_Exercise:_ From the records below, extract only the lines running from the line with "You are a GUI" to the line with "The image size is (600, 418).", both lines included, reproducing them exactly.
--- Material provided Enclosed Below ---
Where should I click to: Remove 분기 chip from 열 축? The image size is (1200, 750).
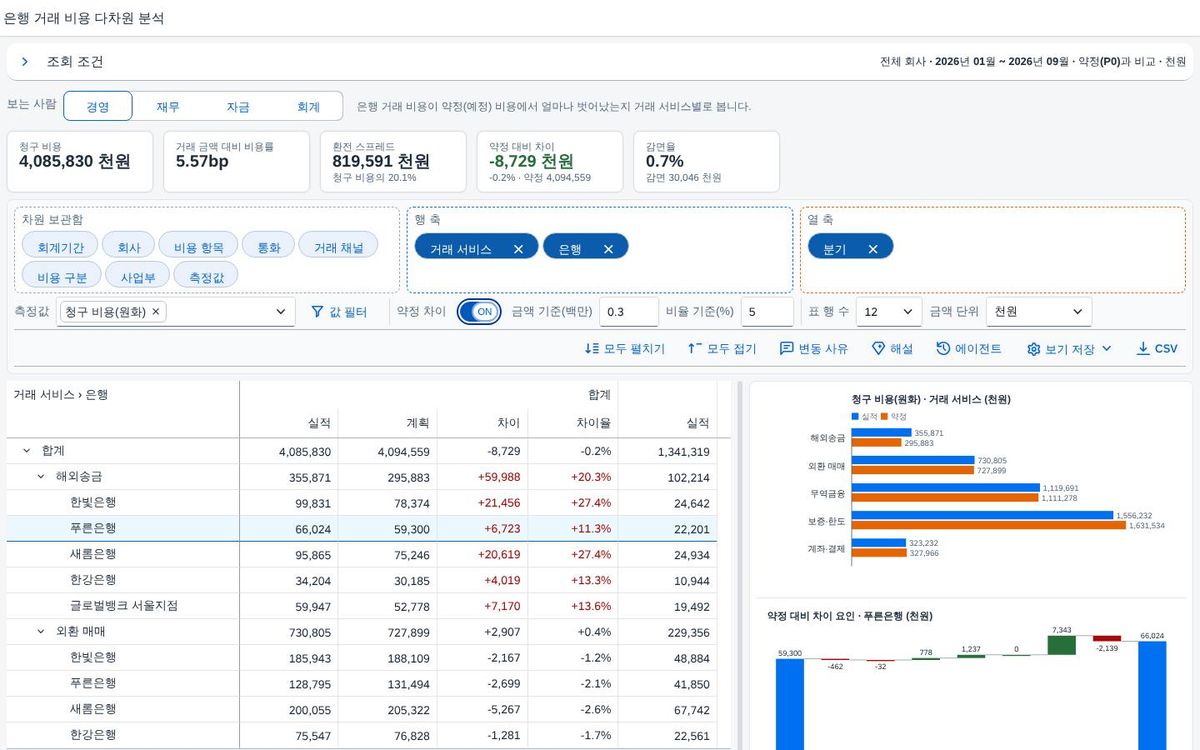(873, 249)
--- End of Enclosed Material provided ---
--- Material provided Enclosed Below ---
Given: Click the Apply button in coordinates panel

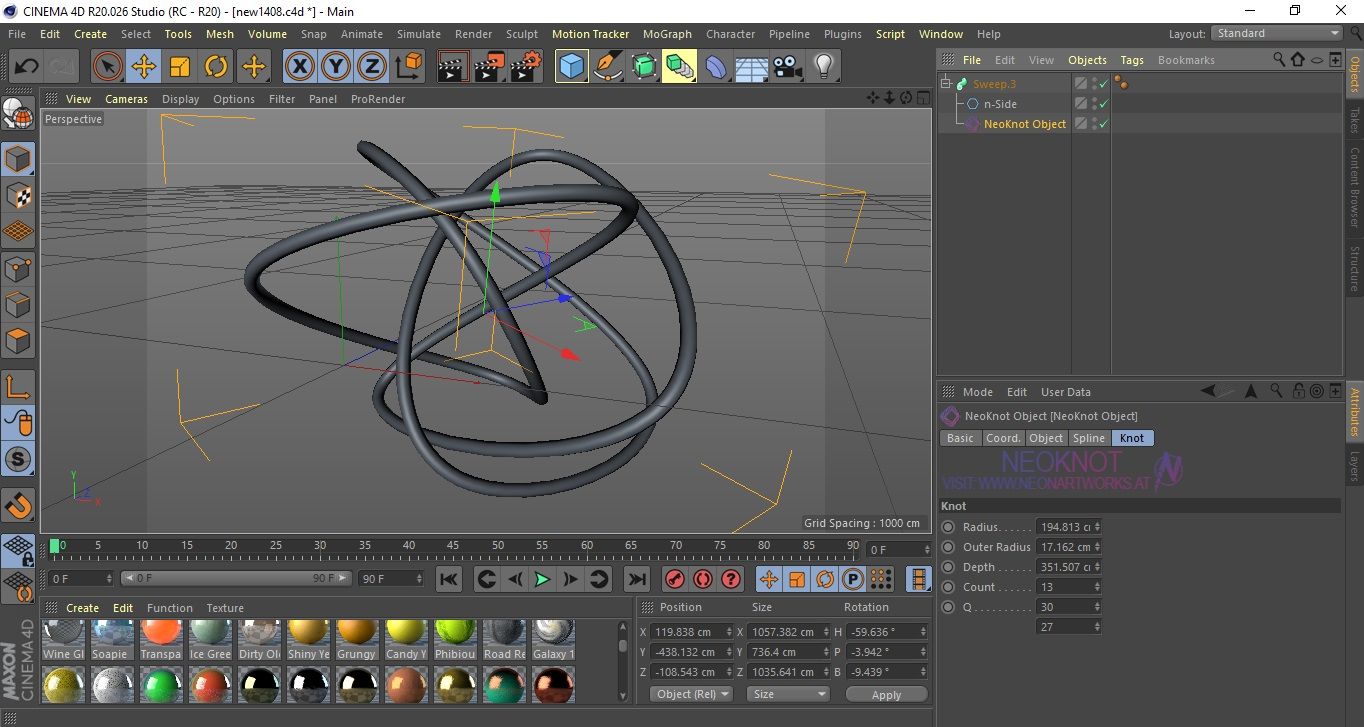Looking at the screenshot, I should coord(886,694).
--- End of Enclosed Material provided ---
--- Material provided Enclosed Below ---
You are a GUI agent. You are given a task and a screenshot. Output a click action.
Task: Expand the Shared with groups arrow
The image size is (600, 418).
--- End of Enclosed Material provided ---
_Task answer:_
You are a GUI agent. You are given a task and a screenshot. Output a click action.
Task: Expand the Shared with groups arrow
The image size is (600, 418).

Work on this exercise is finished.